Maybe I could lead an equity workshop if the outcome was a practical instructional framework and set of tools that prepared students to not just play the game, but to slay the game. I want to use my life as an example of the problem here. My education was successful on the first level of Tangible Equity, because I am blessed to have a demographics-defying story. I grew up on free and reduced lunch in Brooklyn, New York as a child of immigrants in a single-parent home with a father incarcerated for selling drugs. And I “made it” by getting into NYC’s gifted and talented program, attending one of NYC’s top specialized high schools, graduating with my computer science degree from Syracuse University, teaching, graduating top of my law school class, getting the big law firm job, founding this organization thinkLaw that is working with schools all over the country, and selling over 20,000 copies of my first book, Thinking Like a Lawyer: A Framework for Teaching Critical Thinking to All Students.
But so much of me “making it” was about me learning all the things and doing all the things necessary to successfully navigate an unjust system. I get that this is the way it is. But this is not the way it ought to be. If all we focused on was playing the game, we have to ask, “at what cost?” Scholar-activist and education leader Charles Cole III’s addresses this in his book, Beyond Grit and Resilience: How Black Men Impacted by the Crack Epidemic Succeeded Against the Odds and Obtained Doctoral Degrees, where he coins the jaw-dropping term “The Black Achievement Trauma Tax.” I “made it,” but I also paid this tax. I started going bald in my early twenties, I struggle with prostate and high blood pressure issues, deal with deep levels of imposter syndrome and irrational fears that my success can instantly be snatched away, and grapple with strained family and personal relationships.
Academic success matters. So does building instructional models that give students frequent opportunities to go beyond analyzing the world as it is and push them to question what the world ought to be. It would inflict massive harm on students if we did not give the tools needed to successfully navigate our systems. But if we do not also give them the tools to question and dismantle the unjust elements of these systems, the work is not enough.

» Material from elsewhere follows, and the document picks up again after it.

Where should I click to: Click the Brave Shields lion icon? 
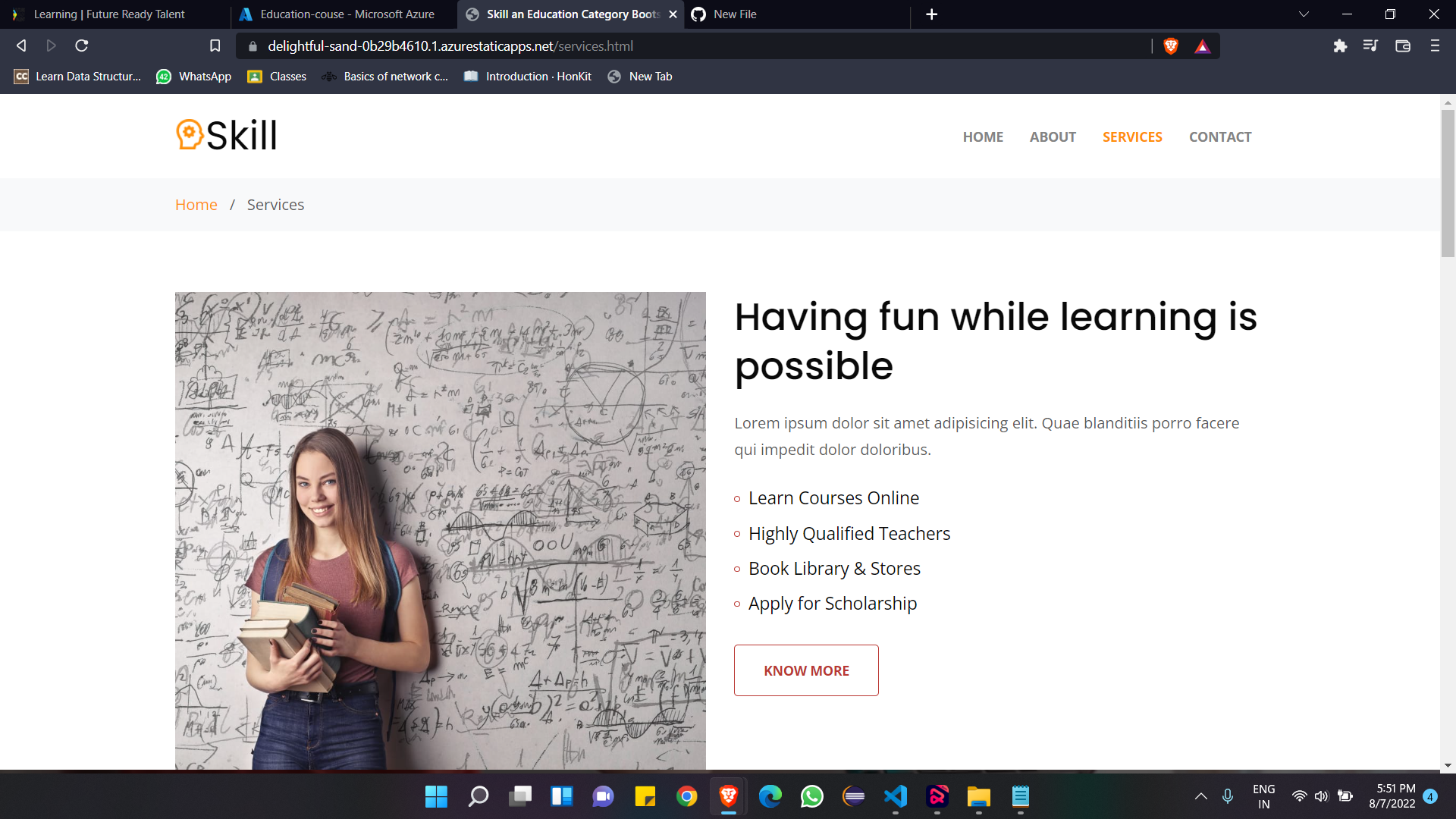[1171, 46]
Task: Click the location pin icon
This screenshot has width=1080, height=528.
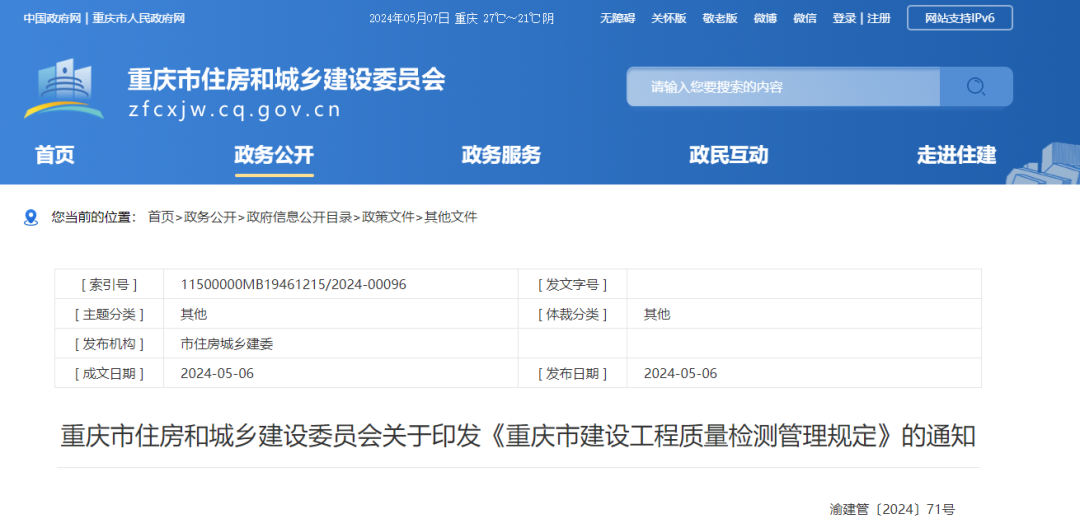Action: [x=31, y=217]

This is why I wrote Tangible Equity. I wanted to help educators, school and system leaders see why it was so important to shift from a conversation to something more concrete. Tangible Equity obsesses with the “how” by providing several systemic approaches all stakeholders in our school systems can use to eliminate inequities by prioritizing issues within their individual scope of power and authority.

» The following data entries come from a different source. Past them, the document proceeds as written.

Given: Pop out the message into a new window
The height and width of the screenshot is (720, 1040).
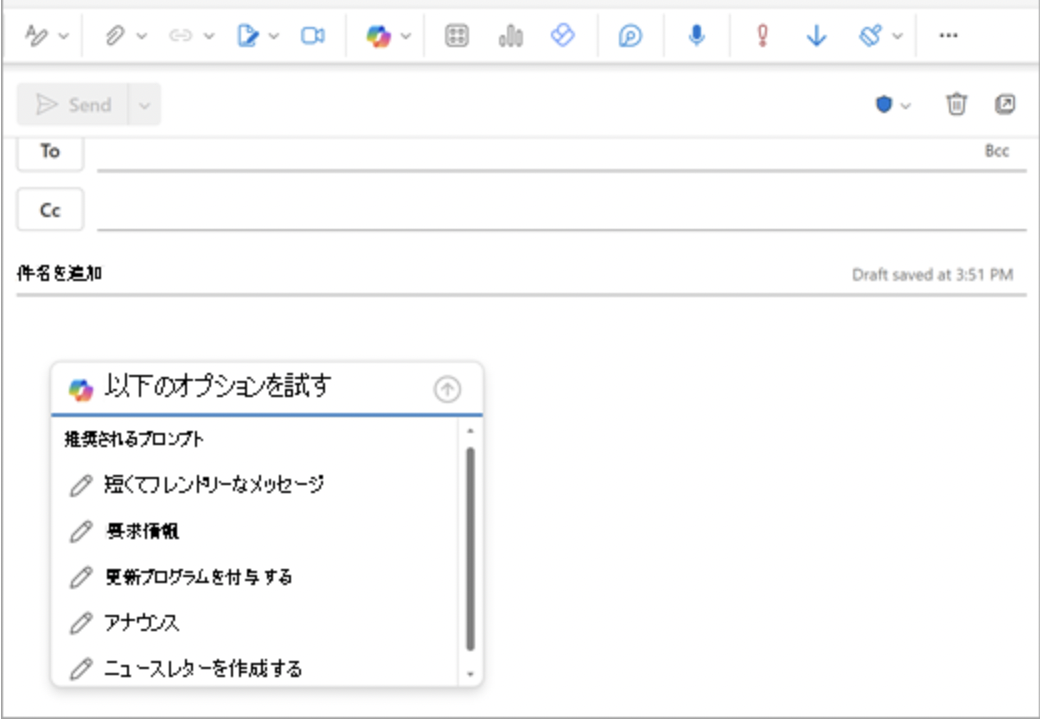Looking at the screenshot, I should [x=1005, y=104].
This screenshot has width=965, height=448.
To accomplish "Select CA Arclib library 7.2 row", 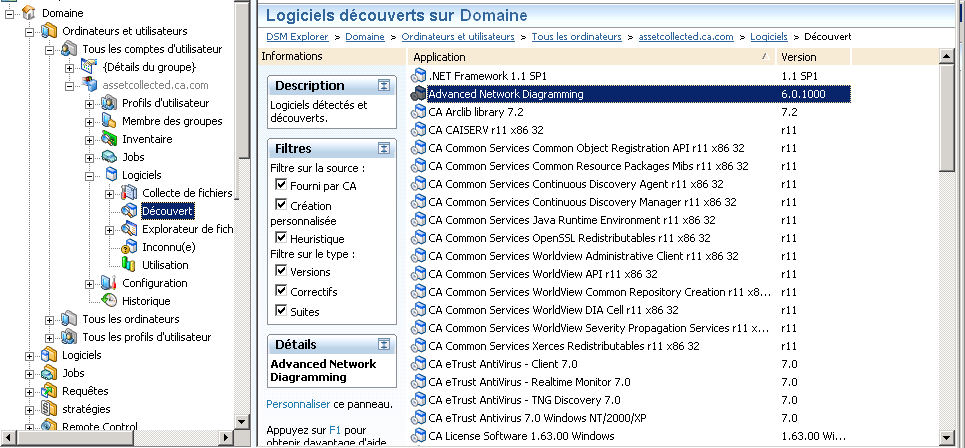I will [476, 112].
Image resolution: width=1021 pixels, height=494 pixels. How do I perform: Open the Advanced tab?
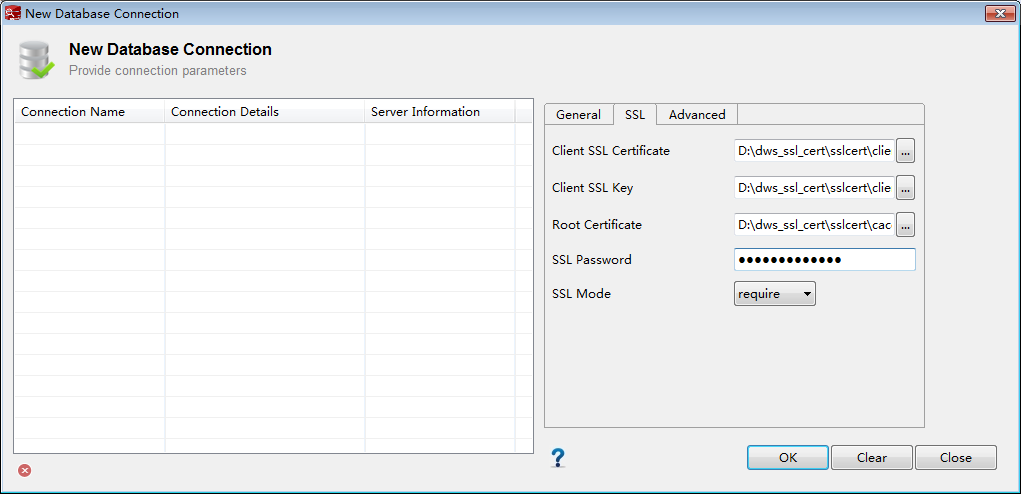pyautogui.click(x=697, y=114)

This book also lays out the five philosophical shifts necessary for school systems to adopt a Tangible Equity culture, such as moving the conversation from closing achievement gaps to shattering achievement ceilings. And lastly, but most importantly, Tangible Equity provides practical, easy-to-implement frameworks teachers can seamlessly integrate into their existing curriculum to deepen learning relationships, accelerate learning outcomes and hold up a mirror to our students so they can see their own power.

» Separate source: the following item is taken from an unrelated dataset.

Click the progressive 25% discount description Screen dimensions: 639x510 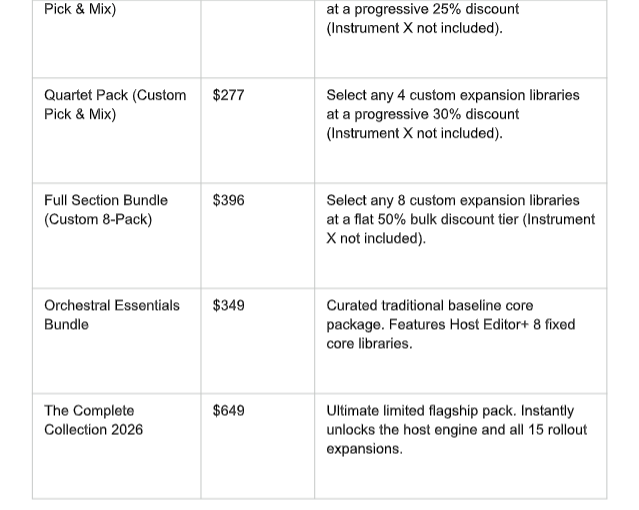pos(423,18)
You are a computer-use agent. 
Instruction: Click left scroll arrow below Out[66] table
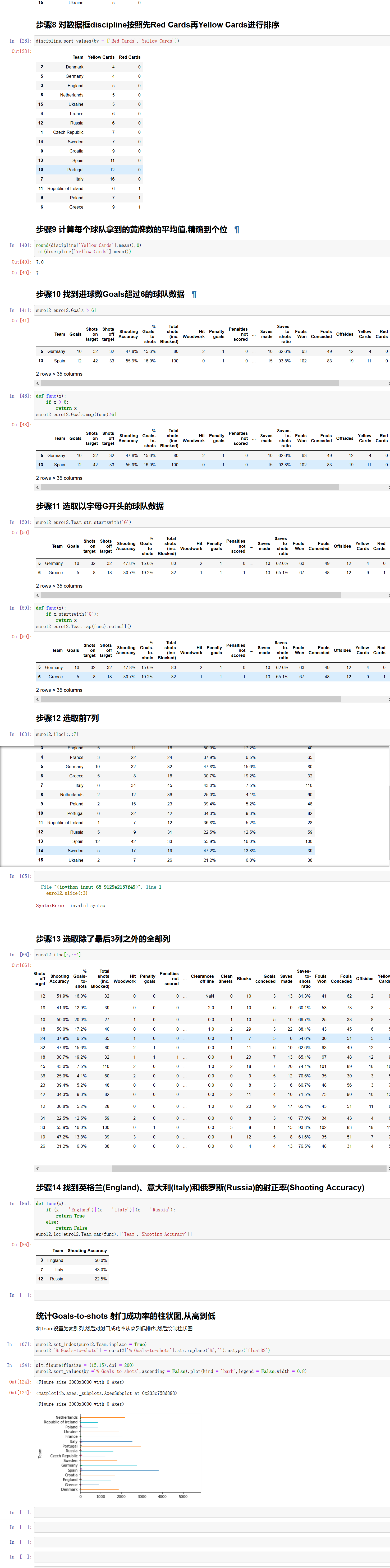pos(38,1169)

It is my hope that this book helps educators, school and system leaders overcome the “one more thing” syndrome that often plagues new initiatives, including equity efforts. Because you should not have an equity plan, anyhow. Equity needs to be the lens used to plan for everything. Please let the Tangible Equity approach guide the vision of your equity lens and translate your plans into reality. A reality where students will successfully play the game and have all the tools necessary to slay the game.